§ **Stored data**
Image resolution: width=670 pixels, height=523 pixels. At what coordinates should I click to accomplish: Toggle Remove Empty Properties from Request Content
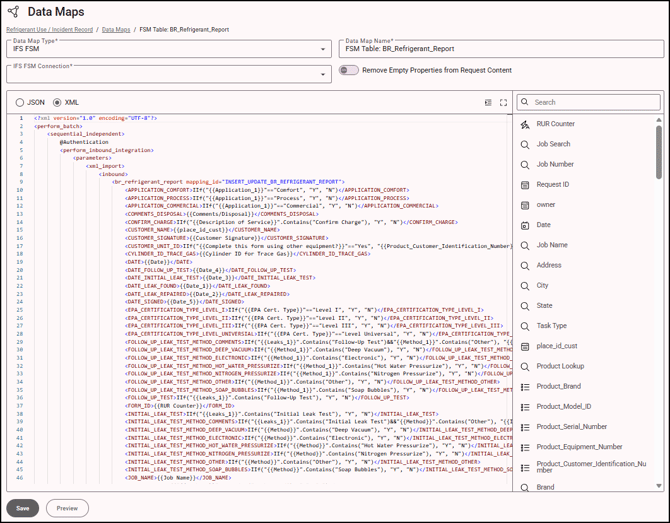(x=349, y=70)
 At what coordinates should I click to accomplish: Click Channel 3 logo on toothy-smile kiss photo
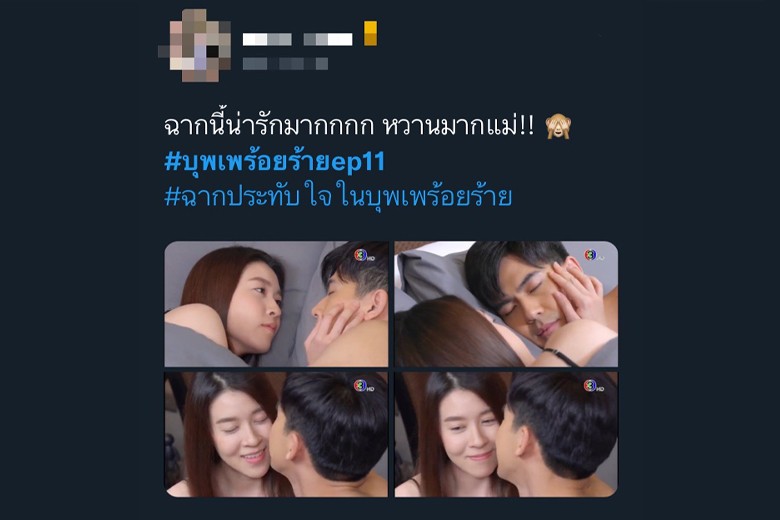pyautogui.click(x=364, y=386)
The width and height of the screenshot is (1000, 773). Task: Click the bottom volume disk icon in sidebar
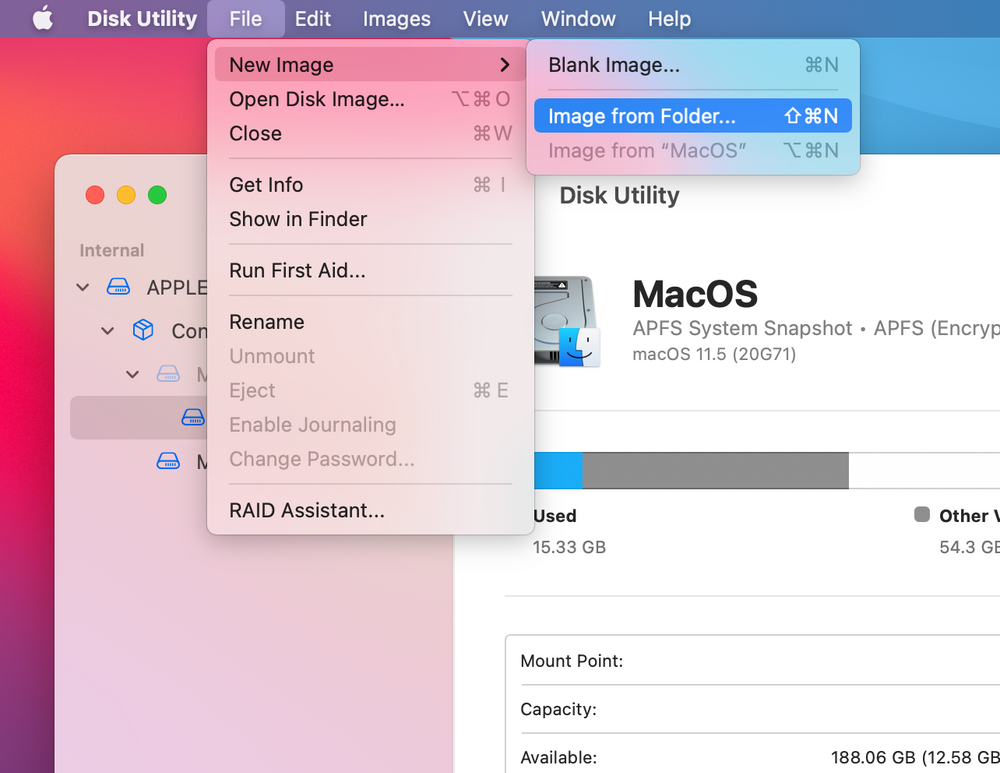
==
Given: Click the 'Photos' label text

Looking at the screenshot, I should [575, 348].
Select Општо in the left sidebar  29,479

§ **Task directions**
Extract, without any images, the part of the material above that opens with the line containing "Image resolution: width=670" and closes with the line containing "The width and", both lines included.

§ **Answer area**
Image resolution: width=670 pixels, height=523 pixels. At what coordinates should I click to accomplish: Toggle Remove Empty Properties from Request Content
(x=349, y=70)
 At what coordinates should I click to accomplish: Click Channel 3 logo on toothy-smile kiss photo
pyautogui.click(x=364, y=386)
The width and height of the screenshot is (1000, 773). Task: Click the bottom volume disk icon in sidebar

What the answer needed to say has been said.